In de situatie beschreven in 3.4 rest de vraag of de omstandigheden waarin appellant verkeert zodanig bijzonder zijn dat afwijking van het beleid is aangewezen. De rechtbank heeft met juistheid overwogen dat van zo’n situatie geen sprake is. Rekening houdend met alle omstandigheden van het geval, waaronder ook de omstandigheid dat appellant tot 2 juli 2002 een Wajong-uitkering heeft ontvangen en deze uitkering, na een procedure in 2012, met terugwerkende kracht is hervat, kan in het geval van appellant niet gesproken worden van een situatie waarin afwijking van het beleid aangewezen is.
3.6.
De beroepsgrond van appellant dat hem voor het bestreden besluit de mogelijkheid had moeten worden geboden te reageren op het advies van Knol kan niet leiden tot vernietiging van de aangevallen uitspraak, reeds omdat appellant zowel in beroep als in hoger beroep de mogelijkheid heeft gehad te reageren op het advies van Knol.
3.7.
De rechtbank heeft overigens terecht gewezen op de mogelijkheid voor appellant om gebruik te maken van de door de wetgever geregelde systematiek waarin jaarlijks aan de hand van de draagkracht van de debiteur wordt bezien of, en zo ja tot welk bedrag, aflossing dient plaats te vinden. Appellant maakt van die mogelijkheid ook gebruik. Appellant heeft sinds 2002 niet hoeven af te lossen.
3.8.
Gezien hetgeen is overwogen in 3.1 tot en met 3.7 slaagt het hoger beroep niet. De aangevallen uitspraak zal worden bevestigd.

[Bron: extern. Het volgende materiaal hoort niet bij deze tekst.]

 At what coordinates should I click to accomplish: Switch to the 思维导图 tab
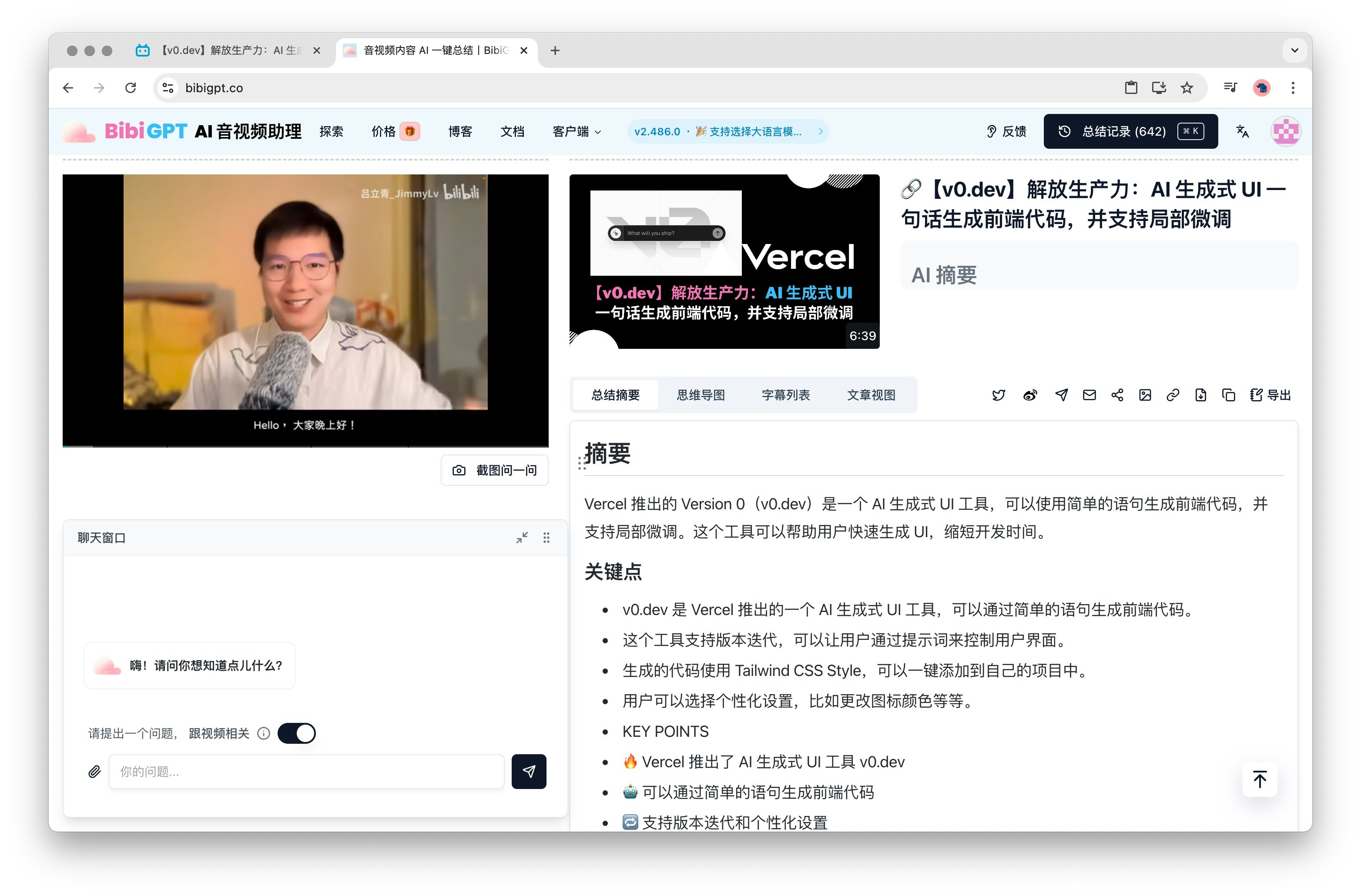point(701,395)
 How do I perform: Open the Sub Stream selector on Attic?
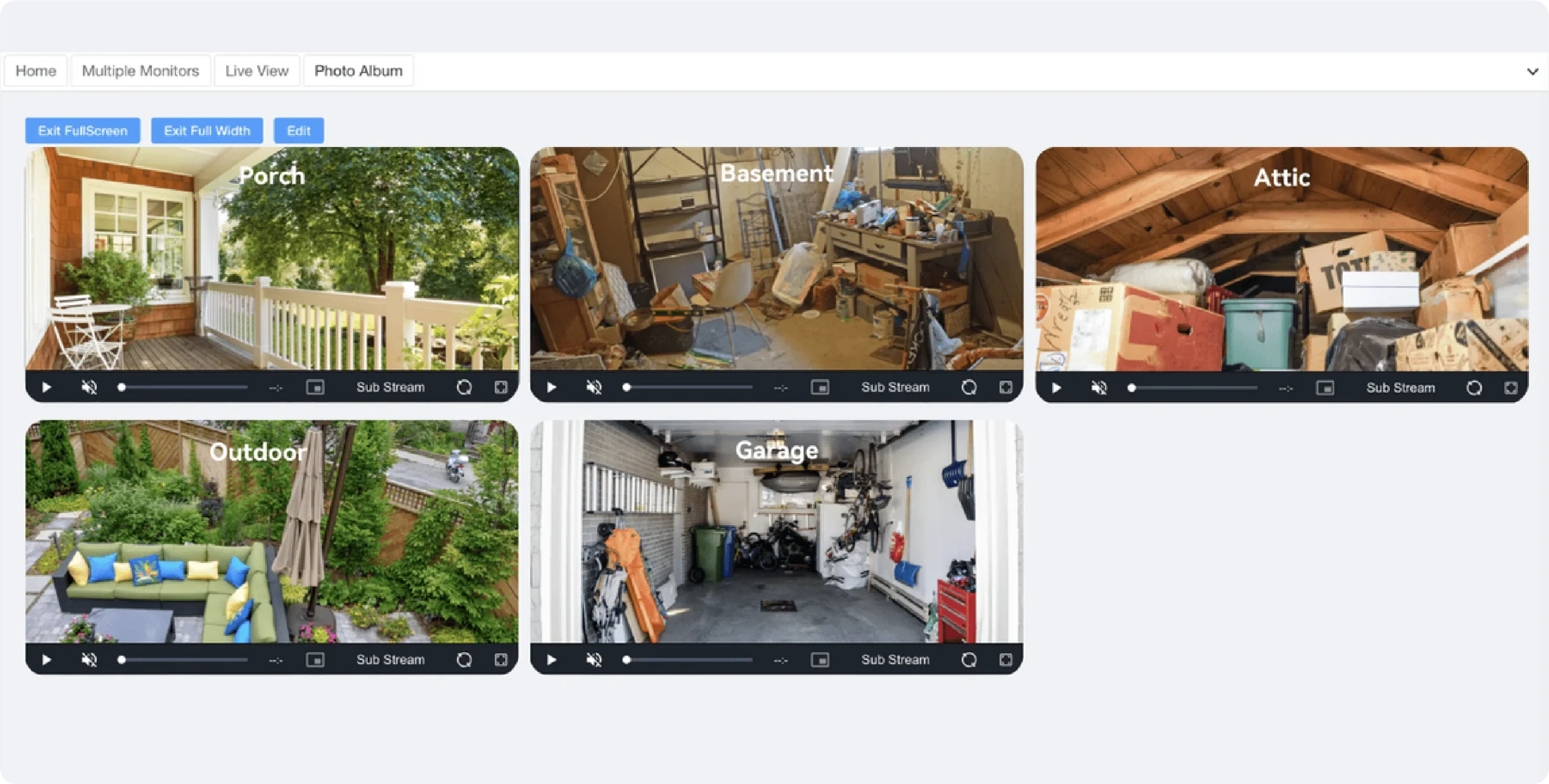pyautogui.click(x=1400, y=388)
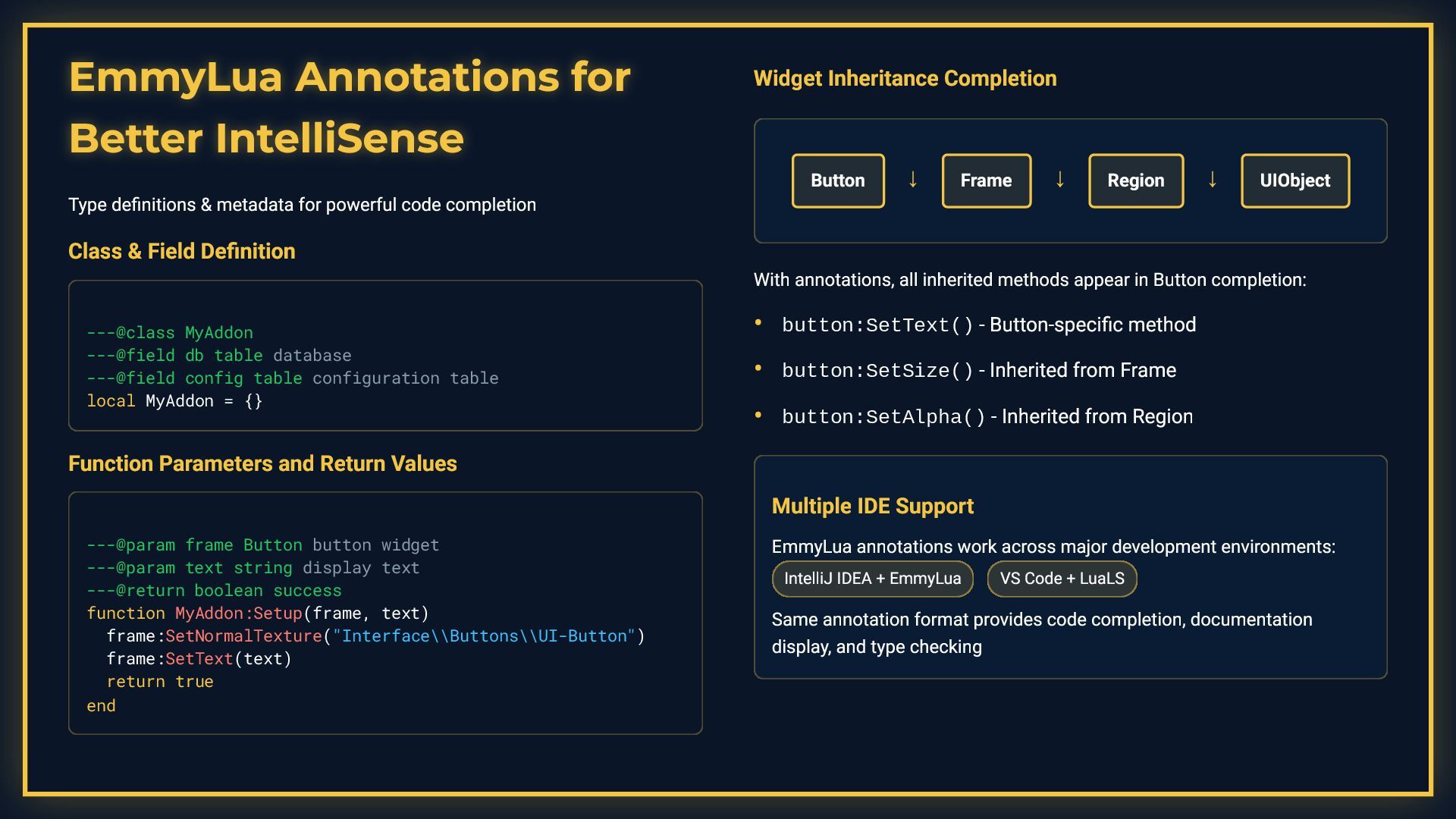Click arrow between Frame and Region
The image size is (1456, 819).
[1060, 180]
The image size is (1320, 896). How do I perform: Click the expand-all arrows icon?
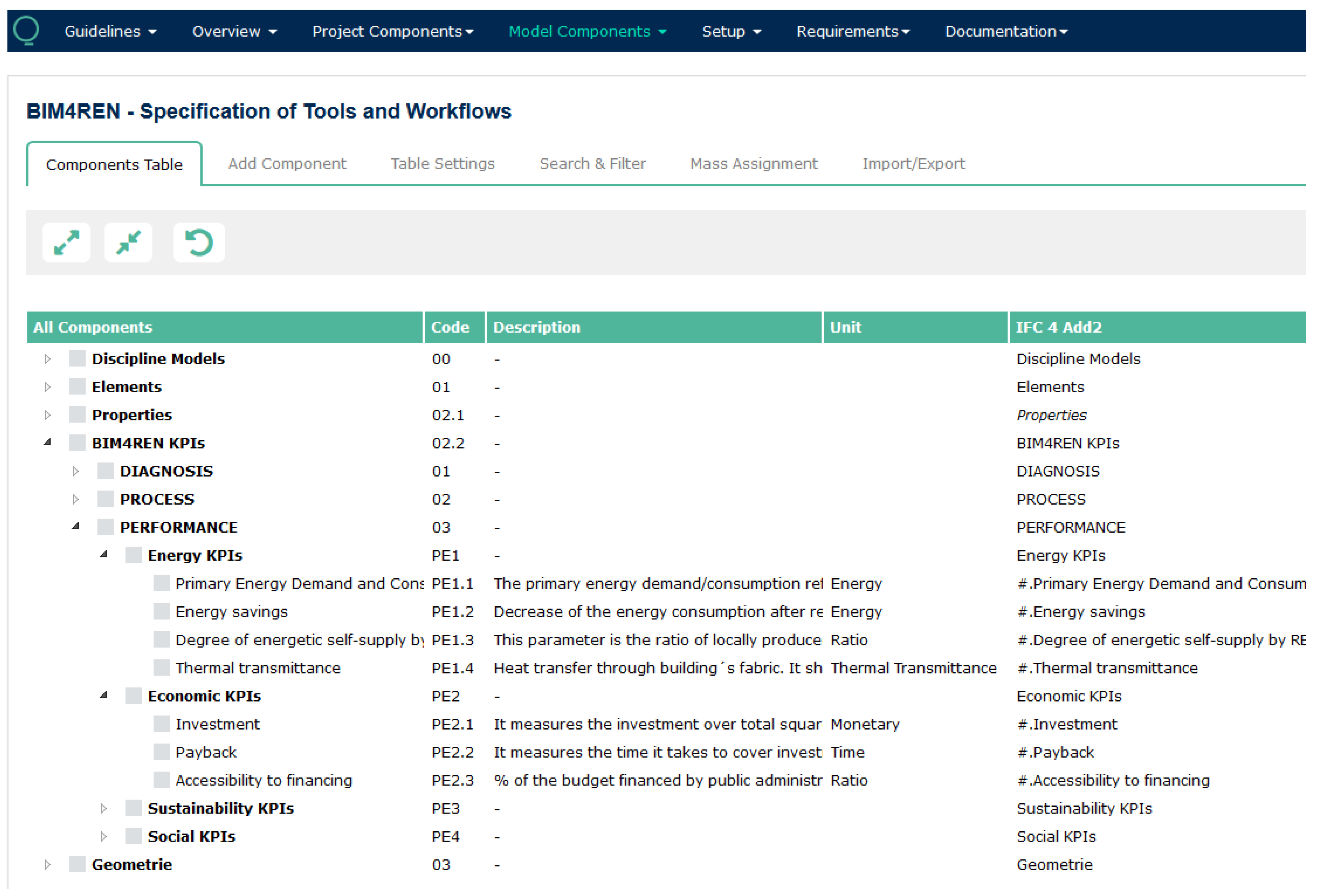(66, 243)
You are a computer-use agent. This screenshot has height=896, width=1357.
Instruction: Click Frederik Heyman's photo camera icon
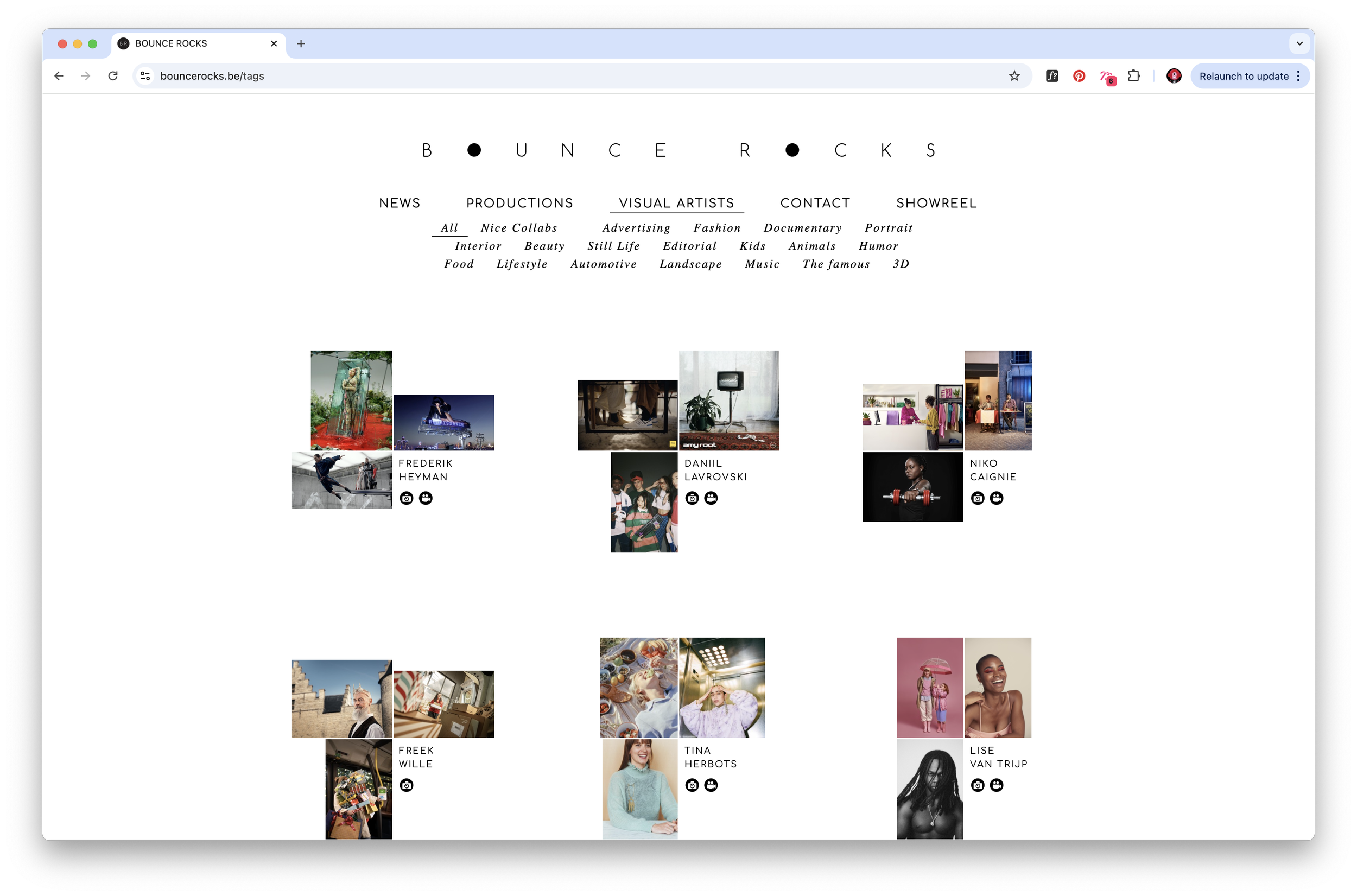[406, 498]
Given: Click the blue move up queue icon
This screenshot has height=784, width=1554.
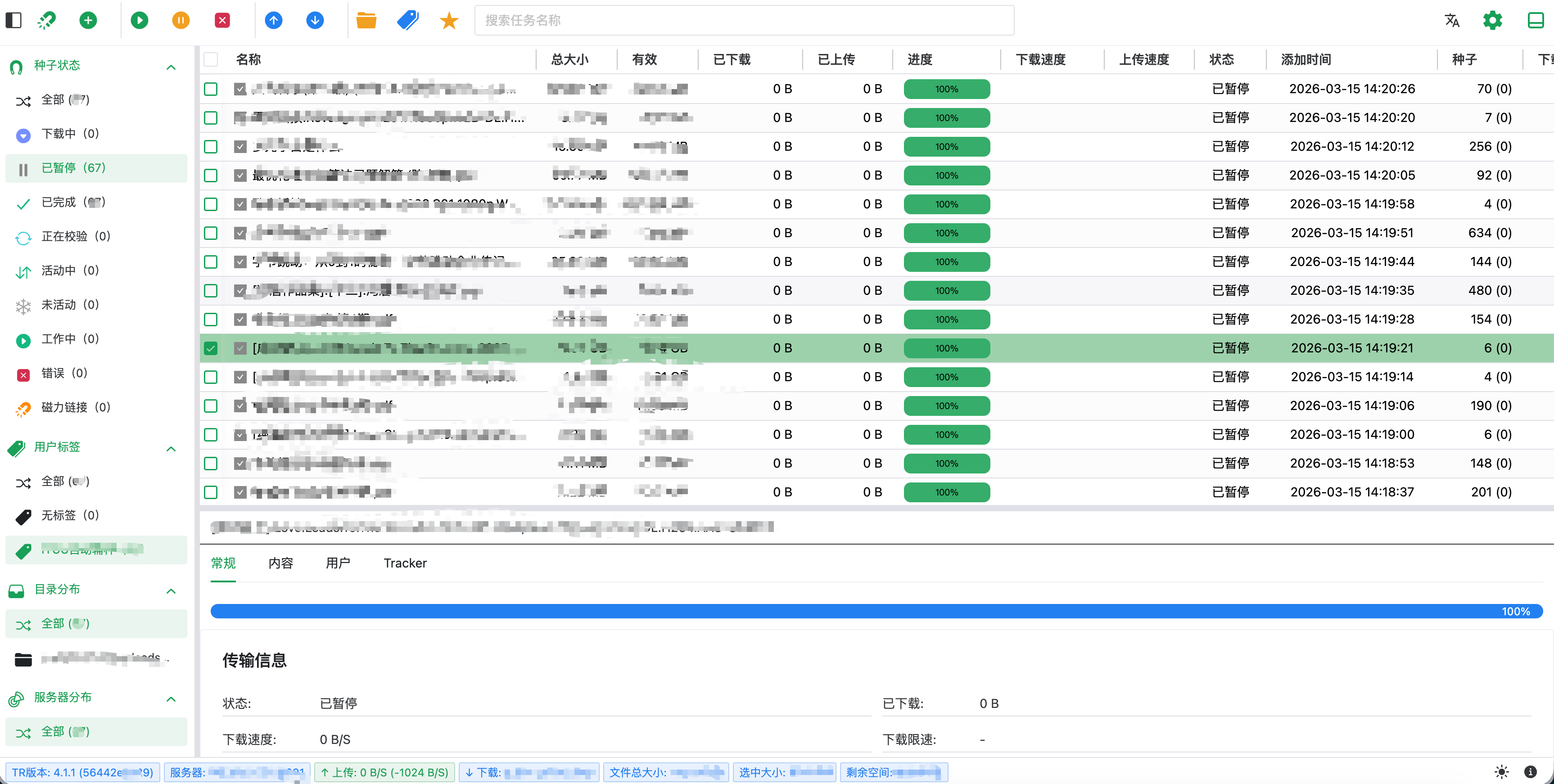Looking at the screenshot, I should click(x=273, y=20).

4. Voor een veroordeling in de proceskosten bestaat geen aanleiding.

BESLISSING

De Centrale Raad van Beroep bevestigt de aangevallen uitspraak.
Deze uitspraak is gedaan door J. Brand, in tegenwoordigheid van J.W.L. van der Loo als griffier. De beslissing is uitgesproken in het openbaar op 22 juni 2016.